Persona consistency checker
A chatbot that opens warm and on-brand but drifts into generic assistant-speak ten turns later erodes trust fast. This tool gives you a quick, repeatable way to test whether a single model output still matches the persona you defined. You paste the persona system prompt and a sample response, and it flags the passages most likely to have broken character.
How it works
The checker pulls signals straight from your persona prompt. It extracts a tone profile from descriptive adjectives, builds a banned-phrase list from any “never say” or “avoid” instructions, and watches for meta-references — phrases like “as an AI language model” or “I cannot” that shatter an in-world persona. It then scans the output for vocabulary overlap with the persona’s own words, counts banned-phrase and meta hits, and produces a consistency score from 0 to 100 alongside a list of the specific lines that triggered each flag.
Tips and notes
- Be explicit in the persona prompt. The more concrete the “always” and “never” rules, the more the checker has to test against. Vague personas score vaguely.

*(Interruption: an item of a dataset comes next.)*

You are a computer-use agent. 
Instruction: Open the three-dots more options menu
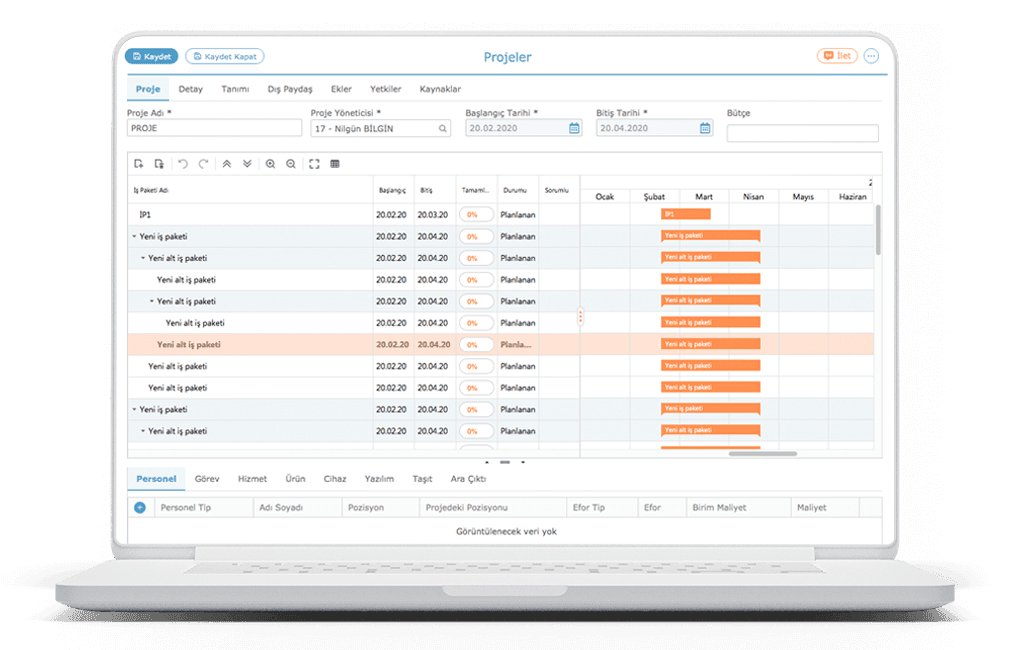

- Test the tail of long chats. Drift accumulates, so the most useful sample is a late-conversation reply, not the first greeting.
- Read every flag. A high score is reassuring but not proof; the flags are the real value because they point you to exact lines to rewrite.
- Tighten, then re-run. Use the flags to add banned phrases or sharpen tone words in the prompt, then paste a fresh output and confirm the score climbs.